Катерина Ивановна молчала. Бурнаковъ неторопливо ушелъ въ комнату ея брата.

— Прекрасно сдѣлали, что пришли, сказалъ какъ-то особенно егозившій и конфузившійся въ этотъ день Иванъ Ивановичъ при появленіи въ его кабинетѣ Бурнакова. — Мнѣ нужно было посовѣтоваться съ вами на счетъ одной статьи.

Бурнаковъ пристально посмотрѣлъ на Яценко и, ничего не отвѣчая на его слова, спросилъ твердымъ голосомъ:

— Это ваша сестра просила васъ пригласить меня сегодня сюда?

Иванъ Ивановичъ покраснѣлъ до ушей и отвернулся въ сторону. Хитрить и лгать было невозможно.

— Да, тихо проговорилъ онъ.

— Понимаете ли вы, что вы дѣлаете, я не говорю о себѣ, но съ нею? еще пристальнѣе, еще тверже посмотрѣлъ Бурнаковъ на Яценко. — Понимаете ли вы, что вы помогаете ей гибнуть?!

— Да вы любите ее? обернулся Иванъ Ивановичъ къ Бурнакову съ вопросомъ.

— Да, люблю, твердо отвѣтилъ тотъ. Ну, чтожь изъ этого? Мало ли, кого могу я любить…

Настало нѣсколько минутъ молчанія. Иванъ Ивановичъ пріискивалъ какихъ-то успокоительныхъ и обнадеживающихъ фразъ въ своемъ слабомъ умѣ, но въ немъ не находилось ничего, кромѣ хаоса страшныхъ мыслей и картинъ:

— Какое безъисходное положеніе! вырвалось восклицаніе у хозяина.

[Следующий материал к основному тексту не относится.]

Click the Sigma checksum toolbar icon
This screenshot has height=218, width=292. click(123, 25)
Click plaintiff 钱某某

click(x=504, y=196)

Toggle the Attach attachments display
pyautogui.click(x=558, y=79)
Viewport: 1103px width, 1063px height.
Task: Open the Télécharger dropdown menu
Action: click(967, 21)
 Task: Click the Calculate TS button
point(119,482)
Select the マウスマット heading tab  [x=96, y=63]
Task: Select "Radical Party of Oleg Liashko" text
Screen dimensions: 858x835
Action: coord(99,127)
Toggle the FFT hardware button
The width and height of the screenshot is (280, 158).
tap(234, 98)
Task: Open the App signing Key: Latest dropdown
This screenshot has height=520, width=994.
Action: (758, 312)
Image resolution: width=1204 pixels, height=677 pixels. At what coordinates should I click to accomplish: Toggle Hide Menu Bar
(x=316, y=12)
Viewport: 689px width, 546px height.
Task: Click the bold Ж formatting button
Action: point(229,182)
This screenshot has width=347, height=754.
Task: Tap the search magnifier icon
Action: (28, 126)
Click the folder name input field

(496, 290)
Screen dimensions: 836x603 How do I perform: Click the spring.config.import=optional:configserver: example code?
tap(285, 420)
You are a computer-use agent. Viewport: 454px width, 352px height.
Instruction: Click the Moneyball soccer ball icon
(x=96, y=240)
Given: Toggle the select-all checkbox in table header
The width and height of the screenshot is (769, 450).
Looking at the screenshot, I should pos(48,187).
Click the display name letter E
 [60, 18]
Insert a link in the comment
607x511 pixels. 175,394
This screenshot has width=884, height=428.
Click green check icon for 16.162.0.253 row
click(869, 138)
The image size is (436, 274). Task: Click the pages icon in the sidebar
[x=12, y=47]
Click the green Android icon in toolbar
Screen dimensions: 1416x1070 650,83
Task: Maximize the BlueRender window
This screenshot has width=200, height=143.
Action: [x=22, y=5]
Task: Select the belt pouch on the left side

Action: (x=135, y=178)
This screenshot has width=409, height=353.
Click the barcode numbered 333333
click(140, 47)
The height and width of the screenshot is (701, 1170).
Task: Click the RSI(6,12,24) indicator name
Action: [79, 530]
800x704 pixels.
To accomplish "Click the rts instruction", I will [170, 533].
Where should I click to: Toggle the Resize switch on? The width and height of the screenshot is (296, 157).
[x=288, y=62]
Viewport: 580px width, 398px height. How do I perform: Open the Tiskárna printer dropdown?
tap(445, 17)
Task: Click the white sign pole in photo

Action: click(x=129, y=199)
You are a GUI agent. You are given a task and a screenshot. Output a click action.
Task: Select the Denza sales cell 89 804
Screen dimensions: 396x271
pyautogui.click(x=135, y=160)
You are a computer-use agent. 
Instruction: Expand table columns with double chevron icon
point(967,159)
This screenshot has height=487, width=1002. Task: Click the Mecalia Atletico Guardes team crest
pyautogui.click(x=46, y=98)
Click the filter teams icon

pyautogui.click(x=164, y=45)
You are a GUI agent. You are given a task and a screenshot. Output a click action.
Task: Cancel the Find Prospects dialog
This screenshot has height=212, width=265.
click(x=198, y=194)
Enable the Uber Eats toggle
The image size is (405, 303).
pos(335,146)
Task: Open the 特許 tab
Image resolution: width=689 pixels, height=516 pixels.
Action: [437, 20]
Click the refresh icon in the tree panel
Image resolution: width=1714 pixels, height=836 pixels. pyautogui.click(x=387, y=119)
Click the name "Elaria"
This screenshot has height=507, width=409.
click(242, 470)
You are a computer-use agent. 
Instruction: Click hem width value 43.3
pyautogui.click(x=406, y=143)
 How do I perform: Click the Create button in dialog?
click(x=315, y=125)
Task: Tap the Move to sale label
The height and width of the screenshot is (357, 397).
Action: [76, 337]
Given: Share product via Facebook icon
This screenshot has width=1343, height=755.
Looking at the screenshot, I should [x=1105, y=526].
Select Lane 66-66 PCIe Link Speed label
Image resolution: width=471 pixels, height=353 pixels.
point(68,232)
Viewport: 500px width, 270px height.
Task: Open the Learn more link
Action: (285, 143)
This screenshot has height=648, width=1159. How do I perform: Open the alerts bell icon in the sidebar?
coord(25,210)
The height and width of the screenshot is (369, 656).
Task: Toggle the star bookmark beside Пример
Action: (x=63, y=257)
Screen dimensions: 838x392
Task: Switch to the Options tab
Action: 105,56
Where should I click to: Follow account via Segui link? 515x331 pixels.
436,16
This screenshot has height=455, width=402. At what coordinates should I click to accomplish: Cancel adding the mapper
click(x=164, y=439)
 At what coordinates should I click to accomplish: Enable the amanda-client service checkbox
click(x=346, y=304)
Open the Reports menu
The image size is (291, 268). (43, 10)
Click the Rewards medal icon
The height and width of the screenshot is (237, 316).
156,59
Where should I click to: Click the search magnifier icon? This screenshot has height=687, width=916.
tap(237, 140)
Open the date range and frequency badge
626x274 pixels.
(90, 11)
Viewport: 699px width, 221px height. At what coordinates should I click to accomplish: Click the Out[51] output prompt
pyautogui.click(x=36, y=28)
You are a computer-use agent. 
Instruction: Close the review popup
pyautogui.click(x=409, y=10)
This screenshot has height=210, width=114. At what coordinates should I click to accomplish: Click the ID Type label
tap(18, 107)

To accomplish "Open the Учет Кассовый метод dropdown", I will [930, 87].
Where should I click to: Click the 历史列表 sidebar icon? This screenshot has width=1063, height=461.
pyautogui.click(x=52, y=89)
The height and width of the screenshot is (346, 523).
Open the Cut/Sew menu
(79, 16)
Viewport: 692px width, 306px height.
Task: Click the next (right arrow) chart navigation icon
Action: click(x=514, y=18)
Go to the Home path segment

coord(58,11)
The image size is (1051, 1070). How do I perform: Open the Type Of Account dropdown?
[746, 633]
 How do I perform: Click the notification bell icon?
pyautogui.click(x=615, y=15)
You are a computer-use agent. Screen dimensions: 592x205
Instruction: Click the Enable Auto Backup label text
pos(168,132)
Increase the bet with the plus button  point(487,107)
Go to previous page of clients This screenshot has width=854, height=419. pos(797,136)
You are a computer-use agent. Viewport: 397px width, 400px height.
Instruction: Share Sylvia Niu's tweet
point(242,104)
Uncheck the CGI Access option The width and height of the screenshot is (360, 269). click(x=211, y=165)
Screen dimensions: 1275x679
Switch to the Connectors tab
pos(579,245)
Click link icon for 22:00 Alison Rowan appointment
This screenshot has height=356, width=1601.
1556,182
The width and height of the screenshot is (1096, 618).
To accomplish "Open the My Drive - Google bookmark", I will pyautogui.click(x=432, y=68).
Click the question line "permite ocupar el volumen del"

— Объ этомъ надо было подумать прежде, безжалостно отвѣтилъ Бурнаковъ. — Вы видѣли, что я избѣгалъ разговоровъ съ нею, что я старался, иногда кривя душою, показать ей въ черномъ свѣтѣ ея будущность, ту будущность, о которой она мечтала, а не ту, которую ей подготовила судьба и съ которой она должна примириться. Ей тяжело жить такъ, какъ она живетъ теперь, но вѣдь тутъ, по крайней мѣрѣ, есть хлѣбъ, довольство, даже богатство, а если она могла бы найти какія либо причины къ разводу съ мужемъ и выйти за меня, — что по моему мнѣнію это просто невозможно, — это ей было бы еще тяжелѣе, мы были бы нищими…

— Отчего же нищими? Отчего же невозможно? возразилъ Иванъ Ивановичъ и увлекся какими-то смутными, дѣтски-капризными надеждами. — Вы, Бурнаковъ, вотъ теперь даете даромъ ежедневные уроки въ разныхъ школахъ, убиваете безвозмездно время на обученіе бѣдныхъ дѣтей, — но если бы вы сошлись съ сестрою, вы могли бы оставить эти занятія и учить за деньги, выгодные уроки явятся.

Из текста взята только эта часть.